> [WHAT THE TASK REQUIRES]:
Word for word, copy the line containing "Terms (202, 1528)" and each line after it in the records below, ending with the last line.

-- DATASET follows --

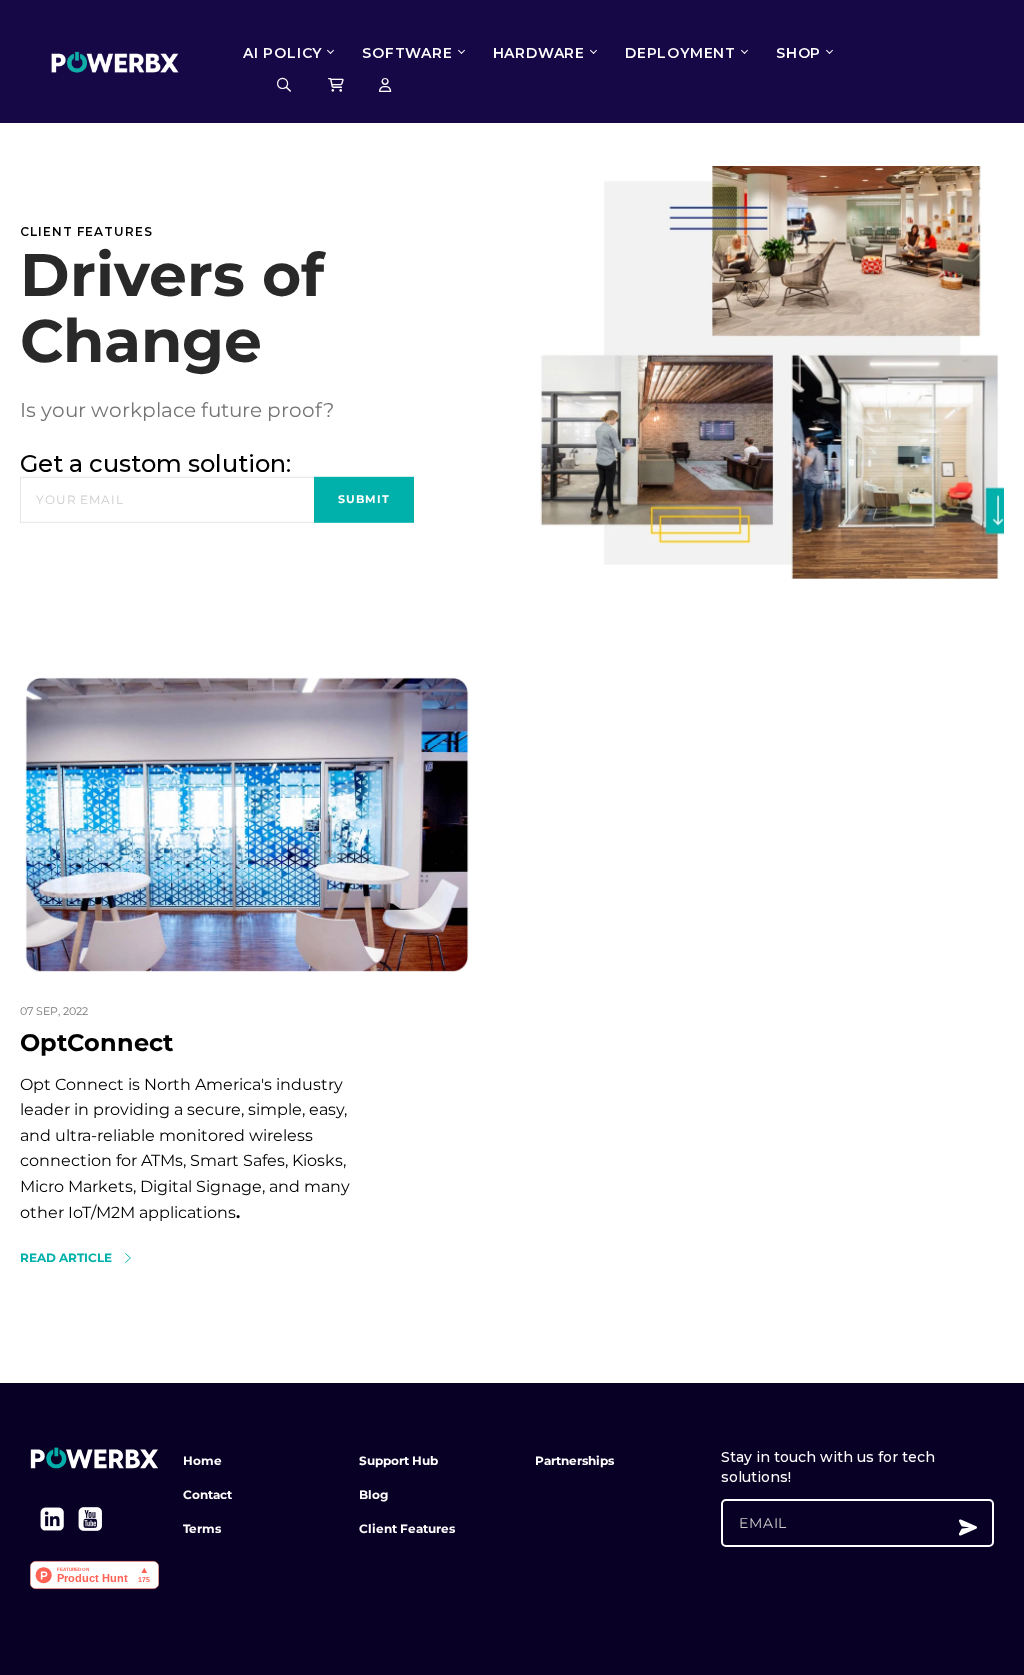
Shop (798, 53)
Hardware (539, 53)
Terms (202, 1528)
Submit (364, 499)
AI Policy (282, 53)
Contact (207, 1494)
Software (407, 53)
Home (202, 1460)
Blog (373, 1494)
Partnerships (574, 1460)
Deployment (680, 53)
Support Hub (398, 1460)
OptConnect (96, 1042)
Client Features (407, 1528)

-- DATASET concluded --

> [PROBLEM SOLUTION]:
Terms (202, 1528)
Submit (364, 499)
AI Policy (282, 53)
Contact (207, 1494)
Software (407, 53)
Home (202, 1460)
Blog (373, 1494)
Partnerships (574, 1460)
Deployment (680, 53)
Support Hub (398, 1460)
OptConnect (96, 1042)
Client Features (407, 1528)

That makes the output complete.